■ **Your task**
When the line with "Open the test branch link" appears below, start repeating lines exactly, and keep going through the line with "Task: Click the mobile preview mode icon"; add nothing outside that span.

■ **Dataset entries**
+===+
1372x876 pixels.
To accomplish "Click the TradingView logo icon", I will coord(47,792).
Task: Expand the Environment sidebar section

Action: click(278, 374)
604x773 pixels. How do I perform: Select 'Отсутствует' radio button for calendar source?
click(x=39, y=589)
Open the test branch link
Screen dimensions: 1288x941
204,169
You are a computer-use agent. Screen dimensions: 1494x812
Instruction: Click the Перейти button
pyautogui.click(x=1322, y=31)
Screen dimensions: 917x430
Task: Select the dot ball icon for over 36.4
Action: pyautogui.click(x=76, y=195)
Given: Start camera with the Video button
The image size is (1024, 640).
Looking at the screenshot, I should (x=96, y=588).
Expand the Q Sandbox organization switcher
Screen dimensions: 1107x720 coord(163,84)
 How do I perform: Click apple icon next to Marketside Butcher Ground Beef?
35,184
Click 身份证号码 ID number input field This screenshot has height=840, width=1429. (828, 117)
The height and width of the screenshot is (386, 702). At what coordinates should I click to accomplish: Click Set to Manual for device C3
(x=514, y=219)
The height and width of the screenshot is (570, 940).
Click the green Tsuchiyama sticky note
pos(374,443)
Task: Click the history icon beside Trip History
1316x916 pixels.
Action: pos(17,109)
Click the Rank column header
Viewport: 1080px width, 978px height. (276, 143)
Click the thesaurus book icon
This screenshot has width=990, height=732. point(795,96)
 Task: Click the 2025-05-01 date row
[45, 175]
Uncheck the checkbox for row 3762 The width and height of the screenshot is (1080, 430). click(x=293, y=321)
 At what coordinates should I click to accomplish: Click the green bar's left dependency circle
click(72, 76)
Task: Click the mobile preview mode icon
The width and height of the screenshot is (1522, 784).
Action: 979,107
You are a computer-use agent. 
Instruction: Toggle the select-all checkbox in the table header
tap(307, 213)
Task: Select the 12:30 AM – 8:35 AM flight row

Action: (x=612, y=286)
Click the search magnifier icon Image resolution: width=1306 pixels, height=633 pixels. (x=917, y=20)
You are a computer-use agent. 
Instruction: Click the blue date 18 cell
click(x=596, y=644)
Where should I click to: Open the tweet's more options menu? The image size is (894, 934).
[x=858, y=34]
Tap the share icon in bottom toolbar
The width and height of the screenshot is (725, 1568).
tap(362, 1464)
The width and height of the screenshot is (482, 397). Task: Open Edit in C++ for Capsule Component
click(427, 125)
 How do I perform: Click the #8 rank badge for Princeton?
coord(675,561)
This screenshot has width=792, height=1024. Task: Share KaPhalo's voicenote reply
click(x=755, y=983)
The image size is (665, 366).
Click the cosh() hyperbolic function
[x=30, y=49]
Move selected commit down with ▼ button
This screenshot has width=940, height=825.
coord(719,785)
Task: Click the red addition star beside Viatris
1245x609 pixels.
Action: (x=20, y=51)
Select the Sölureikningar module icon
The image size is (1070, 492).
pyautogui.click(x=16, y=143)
+===+
■ **Answer to the exercise**
Open the test branch link
Screen dimensions: 1288x941
204,169
You are a computer-use agent. Screen dimensions: 1494x812
Instruction: Click the Перейти button
pyautogui.click(x=1322, y=31)
Screen dimensions: 917x430
Task: Select the dot ball icon for over 36.4
Action: pyautogui.click(x=76, y=195)
Given: Start camera with the Video button
The image size is (1024, 640).
Looking at the screenshot, I should (x=96, y=588).
Expand the Q Sandbox organization switcher
Screen dimensions: 1107x720 coord(163,84)
 How do I perform: Click apple icon next to Marketside Butcher Ground Beef?
35,184
Click 身份证号码 ID number input field This screenshot has height=840, width=1429. (828, 117)
The height and width of the screenshot is (386, 702). At what coordinates should I click to accomplish: Click Set to Manual for device C3
(x=514, y=219)
The height and width of the screenshot is (570, 940).
Click the green Tsuchiyama sticky note
pos(374,443)
Task: Click the history icon beside Trip History
1316x916 pixels.
Action: pos(17,109)
Click the Rank column header
Viewport: 1080px width, 978px height. (276, 143)
Click the thesaurus book icon
This screenshot has width=990, height=732. point(795,96)
 Task: Click the 2025-05-01 date row
[45, 175]
Uncheck the checkbox for row 3762 The width and height of the screenshot is (1080, 430). click(x=293, y=321)
 At what coordinates should I click to accomplish: Click the green bar's left dependency circle
click(72, 76)
Task: Click the mobile preview mode icon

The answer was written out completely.